Yo sabía que el Undécimo estaba en Canterbury tras un prolongado período de servicio en la India y que, por esa razón, no era probable que lo destinaran a una plaza en el extranjero. Sabía ciertas cosas sobre los militares, pero todo aquello era demasiado rápido para el jefe; siguió hablando de los costes de las compras y de la vida en el ejército y se refirió de nuevo a mi expulsión y a mi carácter en general antes de volver de nuevo al ejército. Me di cuenta de que el oporto lo estaba volviendo locuaz, por lo que me pareció prudente no insistir.

—Conque los Dragones, ¿eh? ¿Tú sabes lo que vale un nombramiento de corneta? Eso es un maldito disparate. En mi vida he oído nada igual. Menuda desfachatez, ¿no te parece, Judy?

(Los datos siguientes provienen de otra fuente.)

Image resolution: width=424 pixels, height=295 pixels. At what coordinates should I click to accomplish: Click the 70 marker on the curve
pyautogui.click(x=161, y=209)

La señorita Judy señaló que yo estaría muy guapo con un deslumbrante uniforme de dragón.

—Ah, ¿sí? —dijo mi padre, mirándola con una cara muy rara—. Sí, seguro que estaría muy guapo. Ya veremos —añadió, estudiándome con expresión malhumorada—. Entre tanto, te puedes ir a la cama. Hablaremos mañana. De momento, aún estás en desgracia.

Sin embargo, mientras me retiraba le oí denostar de nuevo a Arnold y me fui a la cama muy contento e incluso aliviado. No cabía duda de que mi padre era un tipo muy raro; nunca podías adivinar cómo se tomaría las cosas.

Pero, a la mañana siguiente, cuando me reuní con él a la hora del desayuno, ya no se habló para nada del ejército. Soltando maldiciones contra Brougham —el cual, deduje, habría lanzado un violento ataque contra la Reina en la Cámara—
[2]
y comentando no sé qué escándalo protagonizado por lady Flora Hastings
[3]
en el
Post
, estaba demasiado ocupado como para prestarme atención, por lo que se fue inmediatamente a su club. En cualquier caso, yo me alegré de dejar el asunto tal como estaba de momento; siempre he creído que hay que hacer las cosas de una en una, y la cosa que en aquel momento ocupaba mis pensamientos era la señorita Judy Parsons.